К этому времени Колин Хейкрафт владел достаточно солидной издательской фирмой, «Дакуорт», которая располагалась через дорогу от дома Джонатана Миллера. В конце 1971 года, видя, в каком затруднительном положении я оказался, Джонатан принес Колину копию текста первых девяти историй – я совсем забыл, что она у него была.
Колину истории понравились, и он предложил мне написать еще. Меня это и взволновало, и испугало. Колин мягко настаивал, я колебался; он ждал, потом вновь шел на приступ. Он был очень деликатен, очень осторожен по поводу моей неуверенности в себе и моих беспокойств. Я увиливал в течение шести месяцев.
Понимая, что мне нужен толчок, Колин, повинуясь своей импульсивной интуиции, к которой часто прибегал в делах, отдал принесенную Джонатаном рукопись в набор.
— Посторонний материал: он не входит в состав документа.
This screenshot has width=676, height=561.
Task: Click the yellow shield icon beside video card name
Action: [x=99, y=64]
Он сделал это в июле, не посоветовавшись со мной и даже не предупредив. Это был в высшей степени щедрый, даже экстравагантный шаг: какие у него были гарантии, что я продолжу писать книгу? Но этим шагом он также говорил, что верит в меня. Все это происходило задолго до появления цифрового набора, и Колин, сделав гранки для корректуры, пошел на значительные издержки. Но и для меня это многое значило: книга была хороша.
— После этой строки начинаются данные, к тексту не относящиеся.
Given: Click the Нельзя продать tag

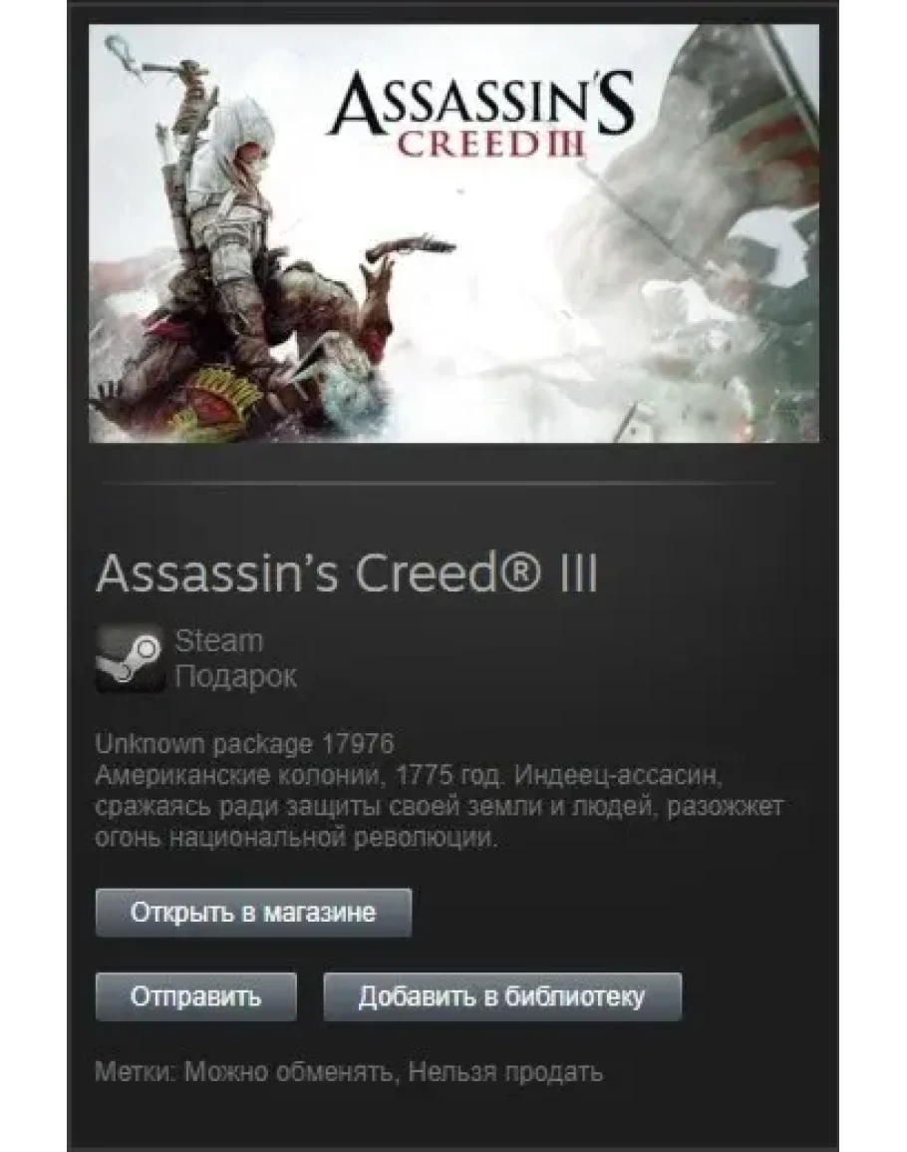Looking at the screenshot, I should (505, 1072).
Я нашел стенографа-машинистку – моя правая рука не могла держать ручку после того, как я стукнулся головой о низко установленную балку чердачной лестницы. Но я заставил себя работать и ежедневно диктовал текст – обязанность, которая вскоре, по мере того как я углублялся в работу, превратилась в удовольствие. «Диктовать» – это не очень точное слово. Я устраивался на кушетке в своем ортопедическом воротнике, просматривал записи, а потом рассказывал стенографистке свои истории, наблюдая за выражением ее лица по мере того, как она превращала мой рассказ в стенограмму. Ее реакция была вещью принципиальной – я же диктовал не машине, а человеку! Это все походило на рассказы Шахерезады, только Шахерезадой был я. Каждое утро машинистка приносила надиктованный накануне текст, отлично перепечатанный; его я и читал вечером матери.
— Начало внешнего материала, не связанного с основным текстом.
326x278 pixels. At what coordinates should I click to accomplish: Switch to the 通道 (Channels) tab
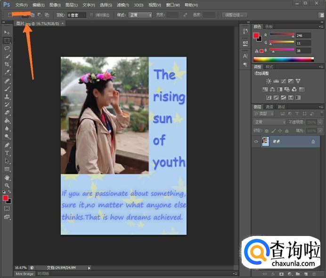click(x=269, y=107)
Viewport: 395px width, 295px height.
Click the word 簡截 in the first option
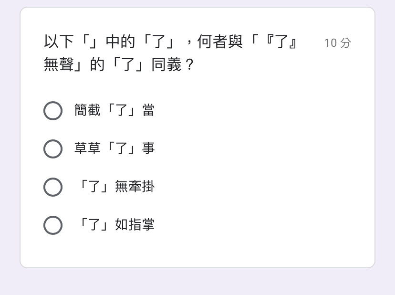[87, 110]

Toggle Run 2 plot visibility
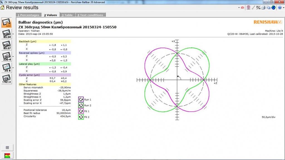[x=81, y=105]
Почти каждый день я отправлял Колину законченные куски машинописи, которые потом мы детально прорабатывали. Хотя тем летом мы проводили вместе долгие часы, как это видно из переписки, наши отношения были в значительной степени формальными: Колин всегда был «мистером Хейкрафтом», а я – «доктором Саксом».
Так, 30 августа 1972 года я писал:
Уважаемый мистер Хейкрафт! Прилагаю при сем еще пять историй. Таким образом, шестнадцать историй составят, в общем, двести сорок страниц или от пятидесяти до шестидесяти тысяч слов… В настоящее время я обдумываю включение еще четырех историй… но в этом я буду полностью полагаться на Ваше суждение…
Я попытался отойти от медицинской документации и начать писать просто истории, но пока без особого успеха. Вы абсолютно правы относительно того, что искусство от жизни отличает наличие формы (жизнь бесформенна); вероятно, мне в моих историях не хватает более ясной и четкой сюжетной линии, но они так сложны и многомерны – как гобелены. То, что я Вам присылаю, есть, в известной степени, не до конца обработанный материал, который другие люди (включая меня) позднее смогут довести до совершенства.